>> START

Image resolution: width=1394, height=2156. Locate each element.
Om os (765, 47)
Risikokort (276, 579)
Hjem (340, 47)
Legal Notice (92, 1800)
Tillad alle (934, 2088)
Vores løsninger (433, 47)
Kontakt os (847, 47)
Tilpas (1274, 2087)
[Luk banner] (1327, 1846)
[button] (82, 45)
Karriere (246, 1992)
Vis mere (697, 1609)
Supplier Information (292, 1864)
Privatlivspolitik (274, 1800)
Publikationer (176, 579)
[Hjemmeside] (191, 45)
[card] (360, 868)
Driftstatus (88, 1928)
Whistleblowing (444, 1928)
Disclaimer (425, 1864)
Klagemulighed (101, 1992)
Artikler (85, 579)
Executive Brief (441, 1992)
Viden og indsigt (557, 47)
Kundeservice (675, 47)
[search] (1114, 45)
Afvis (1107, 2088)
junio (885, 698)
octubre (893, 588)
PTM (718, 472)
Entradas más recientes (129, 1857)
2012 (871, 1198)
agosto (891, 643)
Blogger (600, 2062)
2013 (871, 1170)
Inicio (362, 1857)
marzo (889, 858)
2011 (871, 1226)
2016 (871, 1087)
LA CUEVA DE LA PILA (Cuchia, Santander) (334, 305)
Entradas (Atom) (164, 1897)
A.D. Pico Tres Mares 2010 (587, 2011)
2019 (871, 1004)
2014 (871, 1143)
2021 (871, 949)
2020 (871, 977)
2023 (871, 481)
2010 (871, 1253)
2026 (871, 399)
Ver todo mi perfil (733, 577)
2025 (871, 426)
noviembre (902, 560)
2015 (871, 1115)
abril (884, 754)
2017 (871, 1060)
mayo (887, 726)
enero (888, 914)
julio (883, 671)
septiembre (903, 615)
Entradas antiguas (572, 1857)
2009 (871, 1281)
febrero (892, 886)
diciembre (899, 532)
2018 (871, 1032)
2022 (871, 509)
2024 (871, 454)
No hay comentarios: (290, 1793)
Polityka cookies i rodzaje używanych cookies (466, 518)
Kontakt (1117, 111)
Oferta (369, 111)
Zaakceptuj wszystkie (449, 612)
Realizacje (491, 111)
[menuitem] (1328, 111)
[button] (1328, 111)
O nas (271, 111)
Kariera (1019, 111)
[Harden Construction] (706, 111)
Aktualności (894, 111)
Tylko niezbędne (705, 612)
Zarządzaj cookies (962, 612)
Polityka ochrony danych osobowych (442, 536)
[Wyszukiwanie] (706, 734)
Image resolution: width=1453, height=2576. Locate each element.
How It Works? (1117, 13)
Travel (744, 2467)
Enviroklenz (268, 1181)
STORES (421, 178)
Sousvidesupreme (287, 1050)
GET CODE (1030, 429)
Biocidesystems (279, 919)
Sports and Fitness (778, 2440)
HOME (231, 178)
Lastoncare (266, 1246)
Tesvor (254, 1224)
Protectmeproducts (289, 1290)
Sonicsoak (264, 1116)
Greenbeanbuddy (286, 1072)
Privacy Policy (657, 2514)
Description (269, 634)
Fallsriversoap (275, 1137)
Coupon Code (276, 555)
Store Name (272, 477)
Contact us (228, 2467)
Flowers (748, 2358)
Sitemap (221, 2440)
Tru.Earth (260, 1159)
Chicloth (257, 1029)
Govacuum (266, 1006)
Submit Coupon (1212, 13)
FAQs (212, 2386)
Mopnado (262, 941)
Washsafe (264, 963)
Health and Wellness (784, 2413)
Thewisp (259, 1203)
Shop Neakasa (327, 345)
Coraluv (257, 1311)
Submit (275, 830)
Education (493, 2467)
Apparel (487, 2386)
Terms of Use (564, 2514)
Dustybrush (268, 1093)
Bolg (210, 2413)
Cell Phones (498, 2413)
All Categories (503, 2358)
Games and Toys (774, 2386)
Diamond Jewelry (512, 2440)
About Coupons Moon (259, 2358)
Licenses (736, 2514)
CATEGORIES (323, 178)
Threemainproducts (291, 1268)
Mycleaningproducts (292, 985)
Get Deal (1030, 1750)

>> END

Directions:
Copy out all the lines above without a single change, keeping their order.

Answer for this exercise:
Image resolution: width=1394, height=2156. Locate each element.
Om os (765, 47)
Risikokort (276, 579)
Hjem (340, 47)
Legal Notice (92, 1800)
Tillad alle (934, 2088)
Vores løsninger (433, 47)
Kontakt os (847, 47)
Tilpas (1274, 2087)
[Luk banner] (1327, 1846)
[button] (82, 45)
Karriere (246, 1992)
Vis mere (697, 1609)
Supplier Information (292, 1864)
Privatlivspolitik (274, 1800)
Publikationer (176, 579)
[Hjemmeside] (191, 45)
[card] (360, 868)
Driftstatus (88, 1928)
Whistleblowing (444, 1928)
Disclaimer (425, 1864)
Klagemulighed (101, 1992)
Artikler (85, 579)
Executive Brief (441, 1992)
Viden og indsigt (557, 47)
Kundeservice (675, 47)
[search] (1114, 45)
Afvis (1107, 2088)
junio (885, 698)
octubre (893, 588)
PTM (718, 472)
Entradas más recientes (129, 1857)
2012 (871, 1198)
agosto (891, 643)
Blogger (600, 2062)
2013 (871, 1170)
Inicio (362, 1857)
marzo (889, 858)
2011 (871, 1226)
2016 (871, 1087)
LA CUEVA DE LA PILA (Cuchia, Santander) (334, 305)
Entradas (Atom) (164, 1897)
A.D. Pico Tres Mares 2010 (587, 2011)
2019 (871, 1004)
2014 (871, 1143)
2021 (871, 949)
2020 (871, 977)
2023 (871, 481)
2010 (871, 1253)
2026 (871, 399)
Ver todo mi perfil (733, 577)
2025 (871, 426)
noviembre (902, 560)
2015 (871, 1115)
abril (884, 754)
2017 (871, 1060)
mayo (887, 726)
enero (888, 914)
julio (883, 671)
septiembre (903, 615)
Entradas antiguas (572, 1857)
2009 (871, 1281)
febrero (892, 886)
diciembre (899, 532)
2018 (871, 1032)
2022 (871, 509)
2024 (871, 454)
No hay comentarios: (290, 1793)
Polityka cookies i rodzaje używanych cookies (466, 518)
Kontakt (1117, 111)
Oferta (369, 111)
Zaakceptuj wszystkie (449, 612)
Realizacje (491, 111)
[menuitem] (1328, 111)
[button] (1328, 111)
O nas (271, 111)
Kariera (1019, 111)
[Harden Construction] (706, 111)
Aktualności (894, 111)
Tylko niezbędne (705, 612)
Zarządzaj cookies (962, 612)
Polityka ochrony danych osobowych (442, 536)
[Wyszukiwanie] (706, 734)
Image resolution: width=1453, height=2576. Locate each element.
How It Works? (1117, 13)
Travel (744, 2467)
Enviroklenz (268, 1181)
STORES (421, 178)
Sousvidesupreme (287, 1050)
GET CODE (1030, 429)
Biocidesystems (279, 919)
Sports and Fitness (778, 2440)
HOME (231, 178)
Lastoncare (266, 1246)
Tesvor (254, 1224)
Protectmeproducts (289, 1290)
Sonicsoak (264, 1116)
Greenbeanbuddy (286, 1072)
Privacy Policy (657, 2514)
Description (269, 634)
Fallsriversoap (275, 1137)
Coupon Code (276, 555)
Store Name (272, 477)
Contact us (228, 2467)
Flowers (748, 2358)
Sitemap (221, 2440)
Tru.Earth (260, 1159)
Chicloth (257, 1029)
Govacuum (266, 1006)
Submit Coupon (1212, 13)
FAQs (212, 2386)
Mopnado (262, 941)
Washsafe (264, 963)
Health and Wellness (784, 2413)
Thewisp (259, 1203)
Shop Neakasa (327, 345)
Coraluv (257, 1311)
Submit (275, 830)
Education (493, 2467)
Apparel (487, 2386)
Terms of Use (564, 2514)
Dustybrush (268, 1093)
Bolg (210, 2413)
Cell Phones (498, 2413)
All Categories (503, 2358)
Games and Toys (774, 2386)
Diamond Jewelry (512, 2440)
About Coupons Moon (259, 2358)
Licenses (736, 2514)
CATEGORIES (323, 178)
Threemainproducts (291, 1268)
Mycleaningproducts (292, 985)
Get Deal (1030, 1750)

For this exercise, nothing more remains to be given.